In a May 1985 protest attended by hundreds of teenagers, a counter-protest group called Youth in Arms got signatures of support on a written statement to counter the accusations of Parents in Arms. The teenagers claimed that Parents in Arms was portraying them as drug-crazed perverts, when actually they were typical kids doing normal social activities. The teenagers acknowledged that drug use exists and that some young people have sex, but that at the Monastery and in general they were normal people being blamed for extreme behavior. One commented that if the clubs were closed, then suddenly the 1000 teenagers who go out for socializing will no longer have a place to go. Many teenagers reported that they went to nightclubs and neither used drugs nor observed drug use, including a group presenting for the Lynnwood High School newspaper. Another report shared was from the Washington State Board of Tax Appeals, which praised the Monastery for having a business model which was able to arrange housing and counseling to counter youth homelessness. Another group which protested in favor of the Monastery was Kids in Action.

==Teen Dance Ordinance==

In 1985 Seattle prosecutor Norm Maleng sought Nuisance abatement for the Monastery. Parents in Arms hired attorney William Lee Dwyer to advocate for their case. At one point the judge assigned to the case was Terrence A. Carroll. Carroll disqualified himself because he was a juvenile court judge with strong views on runaway youth. Crosby persuaded Carroll to agree to join him as a witness supporting Parents in Arms in the trial. In court Crosby said that his son was in drug therapy because of the Monastery and Seattle nightlife. Freeman expressed that the pool of judges overseeing the case were biased against the perspective of youth nightlife supporters.

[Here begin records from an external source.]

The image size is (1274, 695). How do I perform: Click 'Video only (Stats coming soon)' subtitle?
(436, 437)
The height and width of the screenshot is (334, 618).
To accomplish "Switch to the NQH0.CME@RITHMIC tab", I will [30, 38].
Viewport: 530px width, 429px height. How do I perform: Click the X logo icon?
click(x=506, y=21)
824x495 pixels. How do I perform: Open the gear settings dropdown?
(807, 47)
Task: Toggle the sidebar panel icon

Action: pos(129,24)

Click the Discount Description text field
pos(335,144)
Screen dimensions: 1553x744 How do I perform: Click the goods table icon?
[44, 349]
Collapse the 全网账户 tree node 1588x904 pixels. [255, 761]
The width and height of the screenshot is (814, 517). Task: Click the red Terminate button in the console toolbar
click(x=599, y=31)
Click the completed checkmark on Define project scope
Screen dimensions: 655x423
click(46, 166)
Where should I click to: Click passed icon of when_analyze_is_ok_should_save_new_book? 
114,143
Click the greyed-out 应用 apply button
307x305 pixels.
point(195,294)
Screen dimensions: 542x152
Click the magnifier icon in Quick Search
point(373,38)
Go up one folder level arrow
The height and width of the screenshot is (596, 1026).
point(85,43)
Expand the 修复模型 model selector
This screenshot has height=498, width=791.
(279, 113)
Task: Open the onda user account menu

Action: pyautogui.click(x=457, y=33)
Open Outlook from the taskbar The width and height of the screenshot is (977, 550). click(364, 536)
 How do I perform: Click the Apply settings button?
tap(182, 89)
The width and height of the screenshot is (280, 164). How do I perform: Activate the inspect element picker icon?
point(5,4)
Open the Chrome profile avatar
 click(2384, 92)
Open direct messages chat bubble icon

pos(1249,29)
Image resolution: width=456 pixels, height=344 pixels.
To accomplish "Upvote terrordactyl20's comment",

The result was that city closed the Monastery, and that closure began the planning of teen dance regulation in Seattle.

After the closure of the Monastery, Mike Zeitner, the vice president of Parents in Arms, opposed the opening of other teen dance clubs. Zeitner's two 17-year old sons had run away from his home earlier that year. Parents in Arms also opposed another teen night club, Skoochies, from moving into the building formerly occupied by the Monastery.